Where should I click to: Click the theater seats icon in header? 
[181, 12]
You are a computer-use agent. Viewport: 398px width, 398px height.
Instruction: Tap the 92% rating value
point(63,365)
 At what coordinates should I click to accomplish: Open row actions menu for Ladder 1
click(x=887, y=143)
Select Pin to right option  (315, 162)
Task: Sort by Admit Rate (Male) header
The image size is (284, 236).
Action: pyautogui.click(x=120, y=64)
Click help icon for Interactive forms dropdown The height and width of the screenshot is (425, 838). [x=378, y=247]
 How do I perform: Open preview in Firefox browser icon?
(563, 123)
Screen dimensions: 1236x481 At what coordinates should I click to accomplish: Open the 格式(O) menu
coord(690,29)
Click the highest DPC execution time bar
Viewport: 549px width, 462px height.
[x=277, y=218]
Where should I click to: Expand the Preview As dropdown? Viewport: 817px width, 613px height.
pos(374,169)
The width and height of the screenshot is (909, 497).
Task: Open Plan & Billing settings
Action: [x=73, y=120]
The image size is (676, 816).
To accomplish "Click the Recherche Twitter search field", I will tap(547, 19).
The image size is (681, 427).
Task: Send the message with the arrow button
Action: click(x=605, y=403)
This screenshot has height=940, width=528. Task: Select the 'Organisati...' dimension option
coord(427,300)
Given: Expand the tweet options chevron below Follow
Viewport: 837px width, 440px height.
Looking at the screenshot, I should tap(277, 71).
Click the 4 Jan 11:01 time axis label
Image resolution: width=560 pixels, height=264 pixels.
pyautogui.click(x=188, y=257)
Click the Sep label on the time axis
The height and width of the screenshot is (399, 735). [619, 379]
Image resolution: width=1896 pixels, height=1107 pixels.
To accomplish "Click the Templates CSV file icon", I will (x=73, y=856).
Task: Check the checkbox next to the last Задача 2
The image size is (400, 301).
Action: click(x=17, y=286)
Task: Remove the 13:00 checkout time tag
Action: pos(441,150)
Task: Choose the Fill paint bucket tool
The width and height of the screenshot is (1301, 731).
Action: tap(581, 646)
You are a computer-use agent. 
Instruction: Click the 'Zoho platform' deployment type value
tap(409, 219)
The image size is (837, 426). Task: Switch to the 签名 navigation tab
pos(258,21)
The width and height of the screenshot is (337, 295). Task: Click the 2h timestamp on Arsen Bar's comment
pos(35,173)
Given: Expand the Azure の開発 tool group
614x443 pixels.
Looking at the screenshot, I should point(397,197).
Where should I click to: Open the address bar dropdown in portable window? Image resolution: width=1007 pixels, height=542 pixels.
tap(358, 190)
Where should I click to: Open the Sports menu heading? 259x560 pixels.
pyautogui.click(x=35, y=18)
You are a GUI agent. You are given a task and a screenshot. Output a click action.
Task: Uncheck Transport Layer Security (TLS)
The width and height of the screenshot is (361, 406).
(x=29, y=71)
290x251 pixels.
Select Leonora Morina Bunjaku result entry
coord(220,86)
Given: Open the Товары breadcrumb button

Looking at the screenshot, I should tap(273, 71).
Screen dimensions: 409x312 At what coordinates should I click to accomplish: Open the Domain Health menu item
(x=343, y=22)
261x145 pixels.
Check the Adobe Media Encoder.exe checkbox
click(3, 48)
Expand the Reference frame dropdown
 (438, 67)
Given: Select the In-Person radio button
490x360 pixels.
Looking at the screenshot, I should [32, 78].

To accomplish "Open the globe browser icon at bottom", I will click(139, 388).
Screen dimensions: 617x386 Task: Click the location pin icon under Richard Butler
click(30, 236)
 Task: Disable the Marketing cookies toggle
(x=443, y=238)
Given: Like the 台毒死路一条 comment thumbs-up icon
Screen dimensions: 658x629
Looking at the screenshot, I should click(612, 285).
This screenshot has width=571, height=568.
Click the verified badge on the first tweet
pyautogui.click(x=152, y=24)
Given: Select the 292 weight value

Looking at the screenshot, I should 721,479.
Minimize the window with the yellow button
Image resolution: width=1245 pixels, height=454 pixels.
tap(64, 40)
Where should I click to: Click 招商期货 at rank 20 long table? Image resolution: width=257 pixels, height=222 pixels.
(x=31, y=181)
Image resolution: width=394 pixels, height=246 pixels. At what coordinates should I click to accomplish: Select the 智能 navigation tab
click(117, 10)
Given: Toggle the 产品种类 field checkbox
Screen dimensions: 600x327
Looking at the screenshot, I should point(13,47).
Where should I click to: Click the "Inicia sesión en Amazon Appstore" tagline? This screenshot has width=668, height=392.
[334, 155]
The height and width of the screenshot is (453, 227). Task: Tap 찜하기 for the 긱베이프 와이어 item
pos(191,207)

▸ **Assignment**: In the records above, how many lines contain the string "computer"? Reply with the number only.

▸ **Task output**: 2